Ce sera plutôt une forme de "régiment scolaire", où, en rang, espacés d’un mètre, ils entreront dans une classe en partie vide, resteront assis plusieurs heures, ne pourront partager aucune activité, même en récréation ou à l’accueil. Enfermés dans une cage invisible...
Pendant ce temps, d’autres élèves resteront au domicile, mais ne bénéficieront plus que d’un enseignement à distance réduit au maximum, ou même supprimé si leur enseignant·e est à temps complet en "classe".
Les enseignant·e·s, de plus, ne sont pas formés pour répondre aux nécessités de la situation, ni sur le plan sanitaire, ni sur le plan psychologique. Les inquiétudes grandissent chez ces professionnels impliqués, qui, chaque jour, reçoivent de leurs services des injonctions contradictoires, paradoxales ou irréalistes.

Il nous semble que les choses se font dans la précipitation et que les enfants seront les premiers à en pâtir. Nous connaissons les différents enjeux qui reposent sur la réouverture des écoles, mais plutôt que la rentrée du 11 mai, c’est celle de septembre sur laquelle nous devrions selon nous concentrer nos efforts actuels et commencer à réfléchir.

En effet, que d’énergie et de moyens dépensés aujourd’hui pour quelques semaines d’école et quelques élèves seulement !
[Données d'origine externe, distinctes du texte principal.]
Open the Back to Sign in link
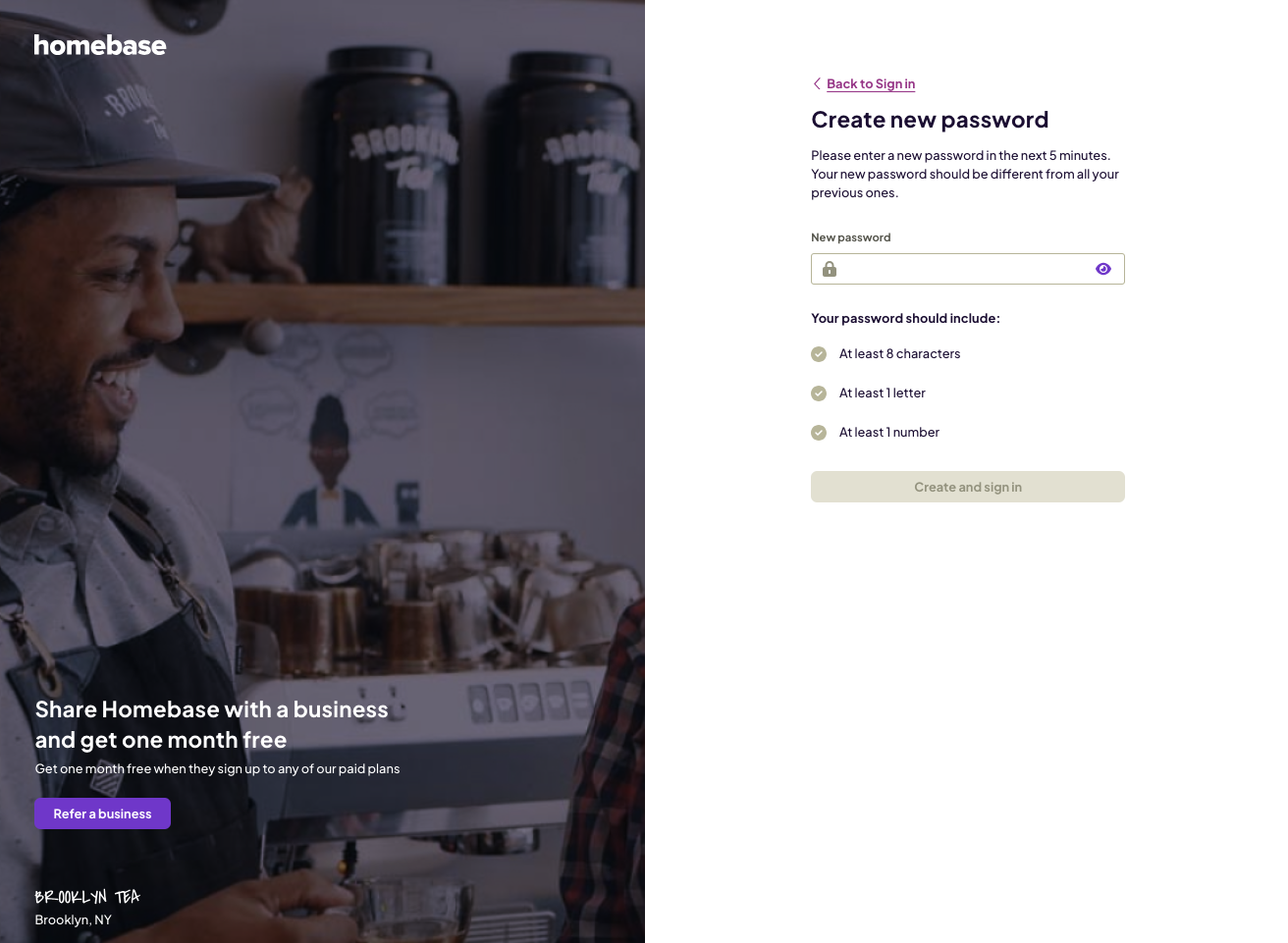Screen dimensions: 1288x943 pos(871,83)
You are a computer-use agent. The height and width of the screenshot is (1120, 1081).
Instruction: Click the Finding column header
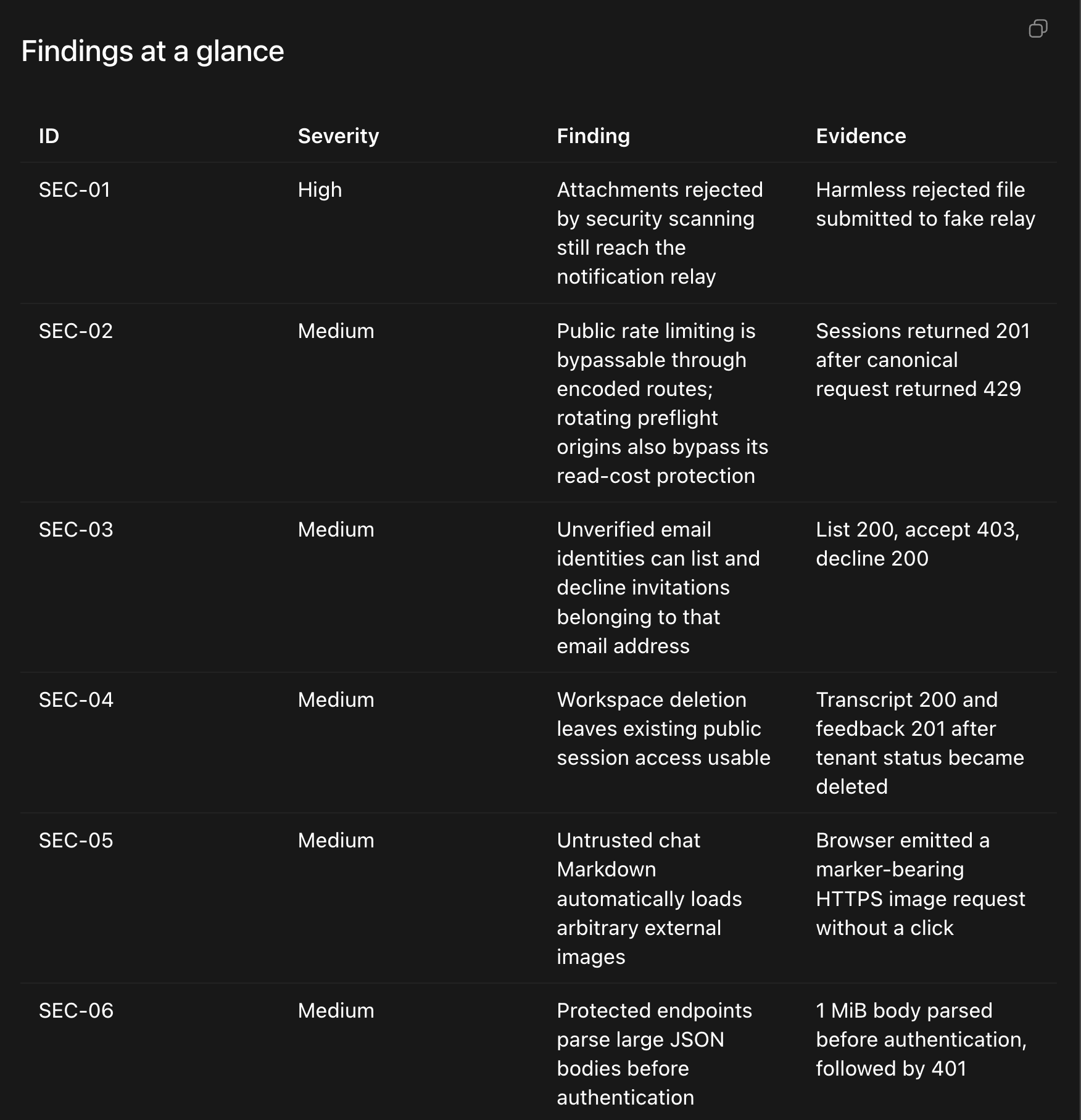(593, 136)
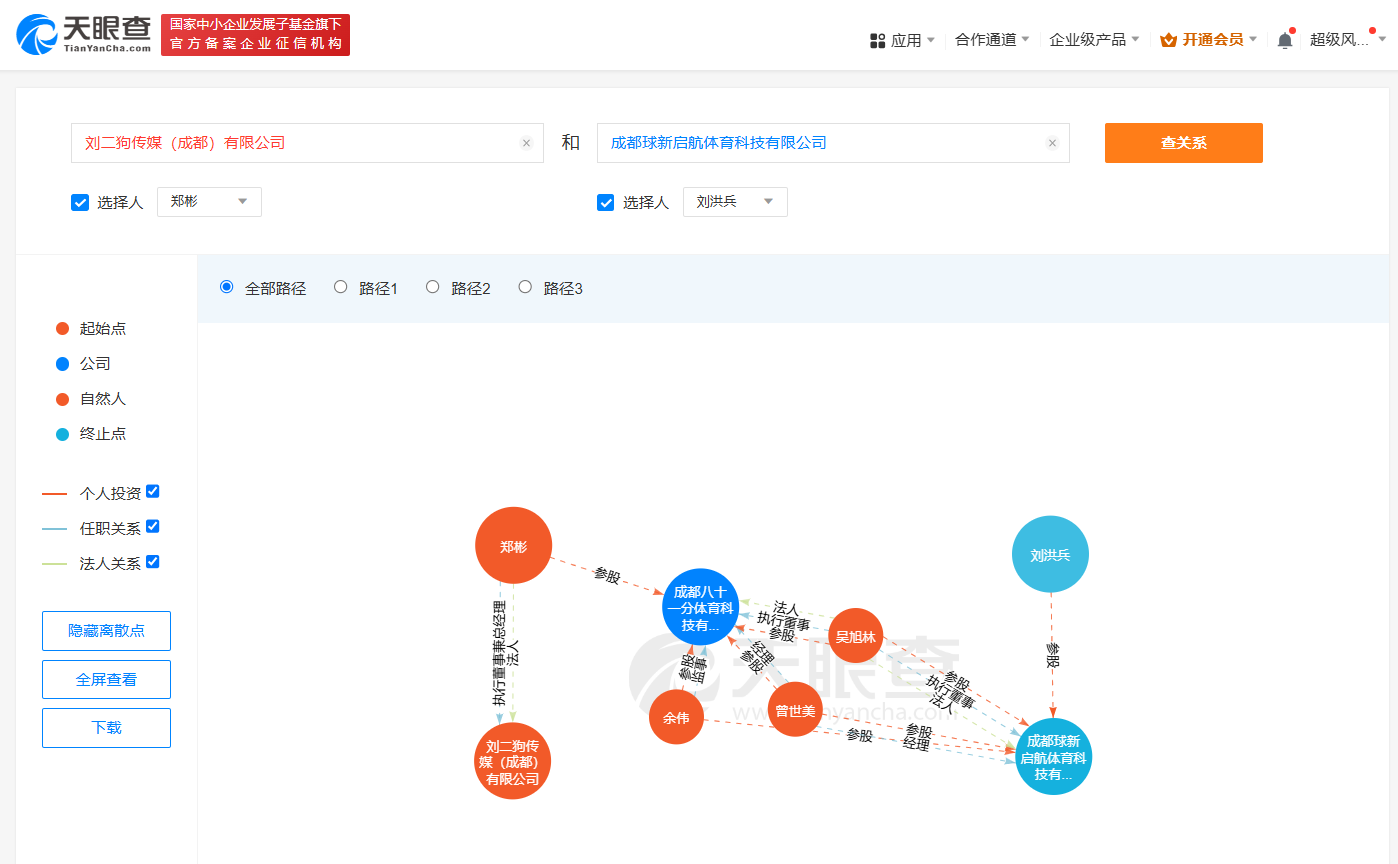Click the 下载 button
Screen dimensions: 1398x864
pos(106,727)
Si aujourd’hui seuls quelques élèves feront leur retour à l’école, en septembre ce sera le cas pour tous les enfants, et y serons-nous préparés en termes de réalités matérielles (superficie des salles de classes et des extérieurs, sanitaires...), de nombre d’adultes suffisant (enseignants, AESH, ATSEM, médecins scolaires, psychologue, RASED, personnel municipal...) ?

Tout laisse à penser que les questions que nous nous posons aujourd’hui seront encore d’actualité dans quelques mois. Aussi nous avons besoin de réfléchir dès à présent à des solutions à long terme, pas à des arrangements au cas par cas dont les maires et les directeurs d’école porteront la responsabilité, si ce n’est juridique, au moins morale.

Au vu de ces éléments, et dans l’intérêt premier des enfants, la section locale Sud Education St Pons / Minervois soutiendra toute action qui irait dans le sens d’un report de la réouverture des écoles le 11 mai, ou qui annulerait une ouverture suite au constat de l’impossible application des mesures sanitaires.

Connaissant votre implication au plus près du terrain et votre attachement au service public d’Éducation, nous vous remercions pour votre écoute et vous prions d’agréer nos salutations respectueuses.